-- Start --

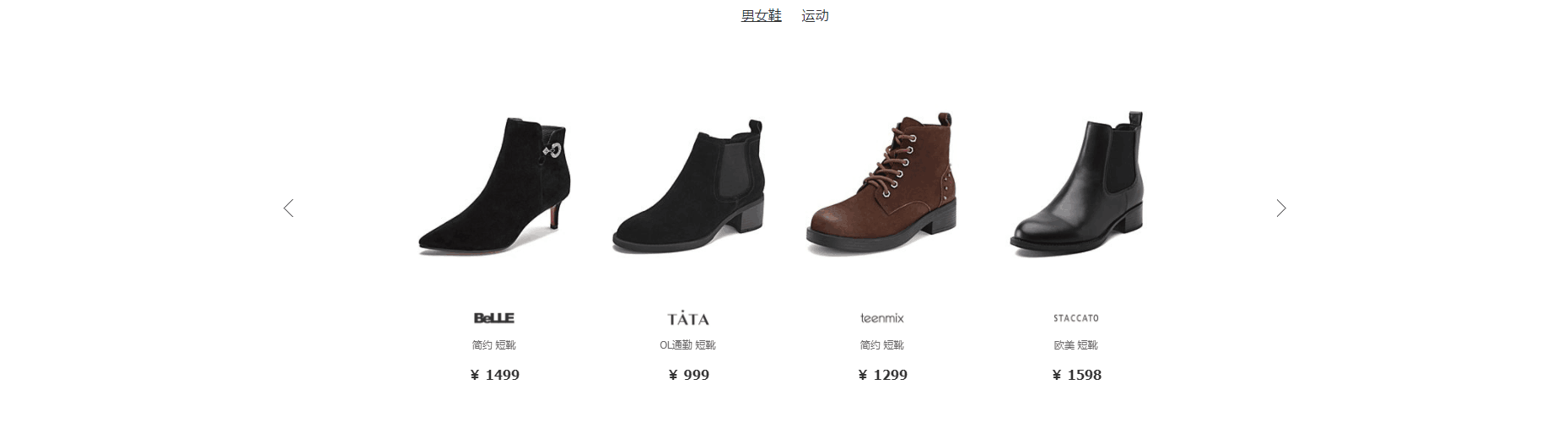Open the 简约 短靴 link under teenmix
Image resolution: width=1568 pixels, height=439 pixels.
882,345
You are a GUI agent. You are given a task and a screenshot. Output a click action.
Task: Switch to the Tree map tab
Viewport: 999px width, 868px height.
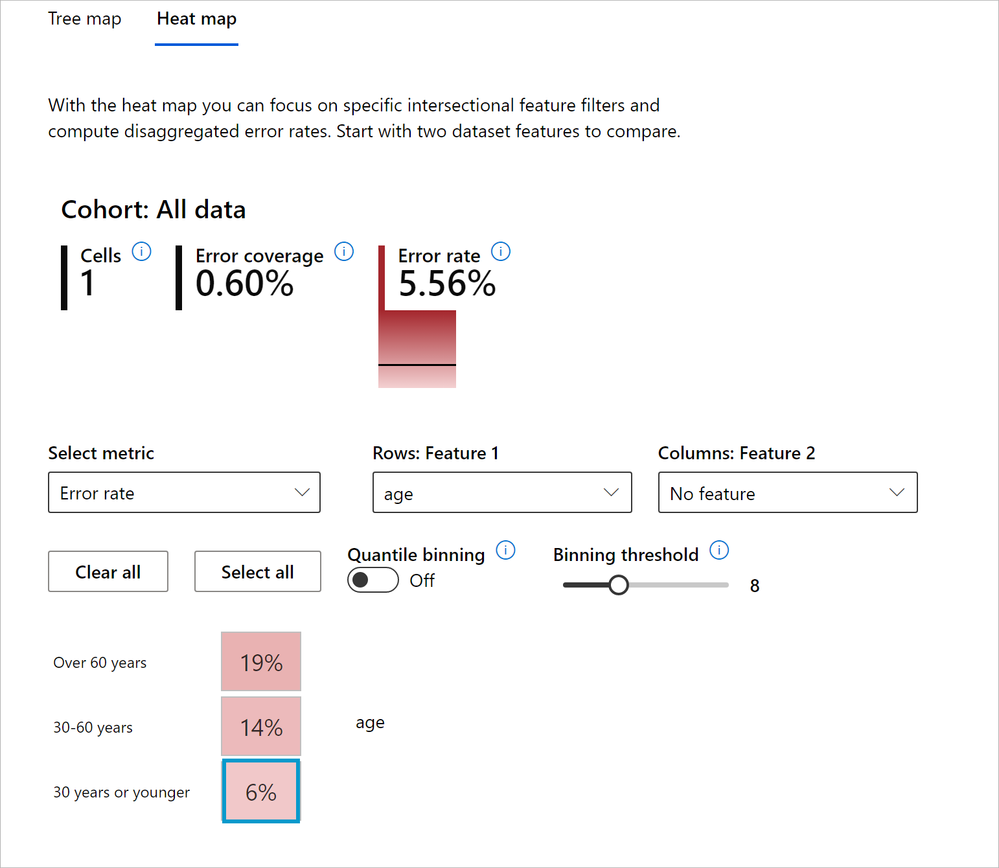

-- End --

§ What the task requires:
Rewrite all the entries with "screenshot" swapped for "page image" and everything else unchanged. Leave the pictures out of your answer.

§ Result:
Open the 简约 短靴 link under teenmix
Image resolution: width=1568 pixels, height=439 pixels.
882,345
You are a GUI agent. You are given a task and a page image. Output a click action.
Task: Switch to the Tree map tab
Viewport: 999px width, 868px height.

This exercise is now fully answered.